Create or update your .codecatalyst/workflows/build.yaml file. 

The following is a base configuration to run a SonarQube Cloud analysis on all your branches. If you already have existing workflows, you can simply add some of these new steps to an existing one.

Name: SonarCloudAnalysis
SchemaVersion: "1.0"

Triggers:
  - Type: PUSH
Actions:
  Analysis:
    Identifier: aws/build@v1.0.0
    Inputs:
      Sources:
        - WorkflowSource
      Variables:
      - Name: SONAR_TOKEN
        Value: ${Secrets.SONAR_TOKEN}
    Compute:
      Type: EC2

    Configuration:
      Steps:
        - Run: mvn verify org.sonarsource.scanner.maven:sonar-maven-plugin:sonar -Dsonar.branch.name=${WorkflowSource.BranchName}

Analyzing a Java project with Gradle

Update your build.gradle file with the org.sonarqube plugin and its configuration:

plugins {
  id "org.sonarqube" version "4.2.1.3168"
}

sonar {
  properties {
    property "sonar.projectKey", "your-project-key"
    property "sonar.organization", "your-organization-key"
    property "sonar.host.url", "https://sonarcloud.io"
  }
}

Create or update your .codecatalyst/workflows/build.yaml file. 

Here is a base configuration to run a SonarQube Cloud analysis on all your branches. If you already have existing workflows, you might want to just add some of these new steps to an existing one.

Name: SonarCloudAnalysis
SchemaVersion: "1.0"

Triggers:
  - Type: PUSH
Actions:
  Analysis:
    Identifier: aws/build@v1.0.0
    Inputs:
      Sources:
        - WorkflowSource
      Variables:
      - Name: SONAR_TOKEN
        Value: ${Secrets.SONAR_TOKEN}
    Compute:
      Type: EC2

    Configuration:
      Steps:
        - Run: ./gradlew build sonar -Dsonar.branch.name=${WorkflowSource.BranchName}

Analyzing a .NET solution

Create or update your .codecatalyst/workflows/build.yaml file. 

The following is a base configuration to run a SonarQube Cloud analysis on all your branches. If you already have existing workflows, you might want to just add some of these new steps to an existing one.

Name: SonarCloudAnalysis
SchemaVersion: "1.0"

Triggers:
  - Type: PUSH
Actions:
  Analysis:
    Identifier: aws/build@v1.0.0
    Inputs:
      Sources:
        - WorkflowSource
    Compute:
      Type: EC2

    Configuration:
      Steps:
        - Name: Install SonarCloud scanner
          Run: dotnet tool install --global dotnet-sonarscanner
        - Name: Build and analyze
          Run: |
            dotnet sonarscanner begin /k:"manualorgcc_dotnetcc" /o:"manualorgcc" /d:sonar.token="${Secrets.SONAR_TOKEN}" /d:sonar.host.url="https://sonarcloud.io"
            <insert_your_clean_build_command>
            dotnet sonarscanner end /d:sonar.token="${Secrets.SONAR_TOKEN}"
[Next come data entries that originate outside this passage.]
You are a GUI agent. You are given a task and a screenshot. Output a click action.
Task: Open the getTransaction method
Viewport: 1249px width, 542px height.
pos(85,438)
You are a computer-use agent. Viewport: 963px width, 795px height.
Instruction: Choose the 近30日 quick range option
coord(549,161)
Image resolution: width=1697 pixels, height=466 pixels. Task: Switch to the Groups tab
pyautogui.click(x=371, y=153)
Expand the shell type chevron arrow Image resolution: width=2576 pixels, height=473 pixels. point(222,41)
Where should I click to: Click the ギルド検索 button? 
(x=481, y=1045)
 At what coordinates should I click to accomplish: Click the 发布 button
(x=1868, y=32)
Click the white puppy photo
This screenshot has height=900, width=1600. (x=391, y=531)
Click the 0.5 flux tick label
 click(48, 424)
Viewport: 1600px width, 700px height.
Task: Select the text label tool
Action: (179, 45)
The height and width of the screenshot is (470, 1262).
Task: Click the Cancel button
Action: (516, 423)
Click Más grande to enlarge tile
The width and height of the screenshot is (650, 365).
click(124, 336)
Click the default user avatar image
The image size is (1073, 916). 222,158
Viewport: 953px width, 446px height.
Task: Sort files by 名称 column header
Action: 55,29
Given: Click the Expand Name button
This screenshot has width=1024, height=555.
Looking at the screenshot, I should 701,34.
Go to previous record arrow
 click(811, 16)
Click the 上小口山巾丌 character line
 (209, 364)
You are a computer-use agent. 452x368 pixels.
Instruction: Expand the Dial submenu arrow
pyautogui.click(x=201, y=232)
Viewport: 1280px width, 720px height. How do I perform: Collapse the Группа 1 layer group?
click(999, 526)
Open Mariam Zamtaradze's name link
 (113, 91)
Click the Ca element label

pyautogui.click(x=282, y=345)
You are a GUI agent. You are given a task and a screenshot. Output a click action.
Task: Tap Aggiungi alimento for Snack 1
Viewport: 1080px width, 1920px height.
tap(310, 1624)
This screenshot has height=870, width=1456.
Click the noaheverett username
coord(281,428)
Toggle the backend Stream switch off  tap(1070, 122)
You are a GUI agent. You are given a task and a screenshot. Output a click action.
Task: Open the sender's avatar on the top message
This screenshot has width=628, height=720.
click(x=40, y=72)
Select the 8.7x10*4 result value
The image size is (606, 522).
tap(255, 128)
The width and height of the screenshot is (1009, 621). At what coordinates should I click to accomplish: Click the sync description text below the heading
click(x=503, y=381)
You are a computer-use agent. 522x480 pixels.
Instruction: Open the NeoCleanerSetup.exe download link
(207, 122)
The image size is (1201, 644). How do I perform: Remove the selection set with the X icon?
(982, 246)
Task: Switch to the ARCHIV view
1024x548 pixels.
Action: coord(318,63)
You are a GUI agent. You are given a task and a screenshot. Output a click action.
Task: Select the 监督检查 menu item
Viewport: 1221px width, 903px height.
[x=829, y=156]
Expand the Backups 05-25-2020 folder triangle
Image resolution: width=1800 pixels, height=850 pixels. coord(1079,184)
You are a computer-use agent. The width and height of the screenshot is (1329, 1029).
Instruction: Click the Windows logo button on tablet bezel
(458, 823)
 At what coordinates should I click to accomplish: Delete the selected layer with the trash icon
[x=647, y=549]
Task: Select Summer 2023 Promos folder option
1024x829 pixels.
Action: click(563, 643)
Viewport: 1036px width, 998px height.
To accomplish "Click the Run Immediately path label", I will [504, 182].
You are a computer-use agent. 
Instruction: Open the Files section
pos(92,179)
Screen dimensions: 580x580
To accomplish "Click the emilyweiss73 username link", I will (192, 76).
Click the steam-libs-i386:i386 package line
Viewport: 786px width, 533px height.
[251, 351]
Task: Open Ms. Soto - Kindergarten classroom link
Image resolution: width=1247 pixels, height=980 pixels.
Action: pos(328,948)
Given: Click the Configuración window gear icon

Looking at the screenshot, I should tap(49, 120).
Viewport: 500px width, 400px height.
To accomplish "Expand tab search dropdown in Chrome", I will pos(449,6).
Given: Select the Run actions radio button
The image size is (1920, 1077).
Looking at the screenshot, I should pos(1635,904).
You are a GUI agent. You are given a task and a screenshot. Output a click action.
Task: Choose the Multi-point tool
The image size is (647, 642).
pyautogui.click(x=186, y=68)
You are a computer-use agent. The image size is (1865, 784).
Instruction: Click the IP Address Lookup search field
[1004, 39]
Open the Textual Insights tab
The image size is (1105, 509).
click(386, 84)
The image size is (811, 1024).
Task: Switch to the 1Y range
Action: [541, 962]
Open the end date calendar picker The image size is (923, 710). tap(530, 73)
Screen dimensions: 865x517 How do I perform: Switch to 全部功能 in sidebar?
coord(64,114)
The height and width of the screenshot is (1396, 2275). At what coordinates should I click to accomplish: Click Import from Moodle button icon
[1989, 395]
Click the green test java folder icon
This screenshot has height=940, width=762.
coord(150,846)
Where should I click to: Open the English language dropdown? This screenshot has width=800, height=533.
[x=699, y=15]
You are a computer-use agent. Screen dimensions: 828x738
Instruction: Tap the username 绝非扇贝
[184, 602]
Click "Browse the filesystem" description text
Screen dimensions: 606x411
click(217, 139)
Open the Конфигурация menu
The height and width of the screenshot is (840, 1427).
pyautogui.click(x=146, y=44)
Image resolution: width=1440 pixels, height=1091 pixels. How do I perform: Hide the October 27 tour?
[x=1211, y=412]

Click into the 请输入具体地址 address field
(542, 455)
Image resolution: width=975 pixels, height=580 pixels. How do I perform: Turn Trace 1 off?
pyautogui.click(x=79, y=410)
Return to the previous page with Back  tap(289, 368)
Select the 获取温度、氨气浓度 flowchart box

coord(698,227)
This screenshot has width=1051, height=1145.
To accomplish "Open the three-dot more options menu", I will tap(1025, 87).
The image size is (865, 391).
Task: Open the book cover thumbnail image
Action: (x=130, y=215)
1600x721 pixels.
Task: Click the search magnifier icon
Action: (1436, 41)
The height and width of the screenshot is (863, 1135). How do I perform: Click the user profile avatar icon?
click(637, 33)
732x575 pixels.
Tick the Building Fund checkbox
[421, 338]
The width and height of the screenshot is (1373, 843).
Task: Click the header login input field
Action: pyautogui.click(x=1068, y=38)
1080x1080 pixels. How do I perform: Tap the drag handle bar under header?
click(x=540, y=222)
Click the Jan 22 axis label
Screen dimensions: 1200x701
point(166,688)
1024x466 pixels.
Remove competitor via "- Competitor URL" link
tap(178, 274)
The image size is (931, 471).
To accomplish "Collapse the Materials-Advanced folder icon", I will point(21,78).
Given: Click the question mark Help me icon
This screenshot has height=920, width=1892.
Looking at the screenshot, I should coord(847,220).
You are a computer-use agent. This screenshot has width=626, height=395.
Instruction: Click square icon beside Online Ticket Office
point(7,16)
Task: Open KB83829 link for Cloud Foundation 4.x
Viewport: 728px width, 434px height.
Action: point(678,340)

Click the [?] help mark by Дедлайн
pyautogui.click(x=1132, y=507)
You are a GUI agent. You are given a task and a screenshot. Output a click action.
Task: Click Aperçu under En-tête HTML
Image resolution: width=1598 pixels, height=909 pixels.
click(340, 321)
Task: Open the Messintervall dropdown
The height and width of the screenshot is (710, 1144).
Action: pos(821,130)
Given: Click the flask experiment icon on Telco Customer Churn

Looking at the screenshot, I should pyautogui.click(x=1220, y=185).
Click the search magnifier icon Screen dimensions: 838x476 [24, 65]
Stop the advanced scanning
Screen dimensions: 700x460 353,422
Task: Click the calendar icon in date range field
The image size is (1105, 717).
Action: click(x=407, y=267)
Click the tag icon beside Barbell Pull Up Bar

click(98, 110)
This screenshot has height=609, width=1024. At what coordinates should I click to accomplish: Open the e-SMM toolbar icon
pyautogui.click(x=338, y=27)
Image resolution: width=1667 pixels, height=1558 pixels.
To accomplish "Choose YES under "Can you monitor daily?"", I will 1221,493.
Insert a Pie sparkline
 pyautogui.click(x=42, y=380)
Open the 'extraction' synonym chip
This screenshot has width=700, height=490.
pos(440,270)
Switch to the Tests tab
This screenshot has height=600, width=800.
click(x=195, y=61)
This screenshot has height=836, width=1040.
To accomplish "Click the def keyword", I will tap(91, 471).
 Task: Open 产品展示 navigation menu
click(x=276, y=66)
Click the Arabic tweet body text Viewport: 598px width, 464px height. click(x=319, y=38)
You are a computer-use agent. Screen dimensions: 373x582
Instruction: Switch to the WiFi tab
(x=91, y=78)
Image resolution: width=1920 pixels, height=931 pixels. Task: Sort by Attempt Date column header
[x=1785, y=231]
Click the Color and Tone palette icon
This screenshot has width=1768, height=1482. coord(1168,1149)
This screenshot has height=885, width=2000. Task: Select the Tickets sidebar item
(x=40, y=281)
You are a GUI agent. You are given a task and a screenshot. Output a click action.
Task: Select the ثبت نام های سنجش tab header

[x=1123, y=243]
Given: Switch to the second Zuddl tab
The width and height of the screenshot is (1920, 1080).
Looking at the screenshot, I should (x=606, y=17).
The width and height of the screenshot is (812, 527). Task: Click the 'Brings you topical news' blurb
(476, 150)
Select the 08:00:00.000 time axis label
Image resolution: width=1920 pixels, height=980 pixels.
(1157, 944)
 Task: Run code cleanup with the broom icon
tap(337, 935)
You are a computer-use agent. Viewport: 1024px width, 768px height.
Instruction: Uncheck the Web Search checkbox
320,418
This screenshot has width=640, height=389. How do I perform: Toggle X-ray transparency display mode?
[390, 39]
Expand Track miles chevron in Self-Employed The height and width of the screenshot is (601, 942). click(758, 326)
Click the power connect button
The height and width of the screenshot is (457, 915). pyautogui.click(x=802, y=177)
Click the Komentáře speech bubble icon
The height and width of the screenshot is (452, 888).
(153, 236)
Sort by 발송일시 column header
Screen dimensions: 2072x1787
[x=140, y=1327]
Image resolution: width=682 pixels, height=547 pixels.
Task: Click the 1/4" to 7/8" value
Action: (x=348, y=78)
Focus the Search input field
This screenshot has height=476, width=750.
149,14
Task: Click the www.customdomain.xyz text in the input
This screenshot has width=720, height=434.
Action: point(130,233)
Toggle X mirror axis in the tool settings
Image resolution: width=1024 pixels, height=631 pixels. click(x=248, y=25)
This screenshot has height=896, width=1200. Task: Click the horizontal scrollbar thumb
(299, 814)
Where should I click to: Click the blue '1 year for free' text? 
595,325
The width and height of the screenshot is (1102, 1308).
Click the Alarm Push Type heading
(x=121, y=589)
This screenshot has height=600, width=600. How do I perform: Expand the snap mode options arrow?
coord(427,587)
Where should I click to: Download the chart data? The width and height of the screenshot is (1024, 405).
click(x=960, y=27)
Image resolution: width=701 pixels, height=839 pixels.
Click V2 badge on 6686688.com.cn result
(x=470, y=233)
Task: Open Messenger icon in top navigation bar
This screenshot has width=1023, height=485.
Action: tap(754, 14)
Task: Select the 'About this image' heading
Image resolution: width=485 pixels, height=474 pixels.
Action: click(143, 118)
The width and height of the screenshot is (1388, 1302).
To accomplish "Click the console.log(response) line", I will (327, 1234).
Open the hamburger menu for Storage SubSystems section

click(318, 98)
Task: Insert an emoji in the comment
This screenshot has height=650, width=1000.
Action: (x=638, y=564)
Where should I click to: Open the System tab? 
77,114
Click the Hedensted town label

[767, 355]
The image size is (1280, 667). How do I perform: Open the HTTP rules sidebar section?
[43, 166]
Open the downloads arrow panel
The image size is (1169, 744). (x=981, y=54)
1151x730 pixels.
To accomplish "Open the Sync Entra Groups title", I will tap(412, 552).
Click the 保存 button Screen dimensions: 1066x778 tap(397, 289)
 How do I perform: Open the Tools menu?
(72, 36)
Replace <insert_your_clean_build_command> with the actual one.

Failing the workflow when the SonarQube Cloud Quality Gate fails

In order for the workflow to fail in CodeCatalyst when the Quality Gate fails on the SonarQube Cloud side, the SonarScanner needs to wait for the report and Quality Gate status to be processed by SonarQube Cloud. To enable this feature, set the sonar.qualitygate.wait=true parameter in your workflow definition. 

(...)
    Configuration:
      Steps:
        - Run: mvn verify org.sonarsource.scanner.maven:sonar-maven-plugin:sonar -Dsonar.branch.name=${WorkflowSource.BranchName} -Dsonar.qualitygate.wait=true

You can also set the sonar.qualitygate.timeout property to a maximum amount of time (in seconds) that the SonarScanner should wait for a report to be processed. The default is 300 seconds. Reaching this timeout will count as a failure and stop the CodeCatalyst workflow.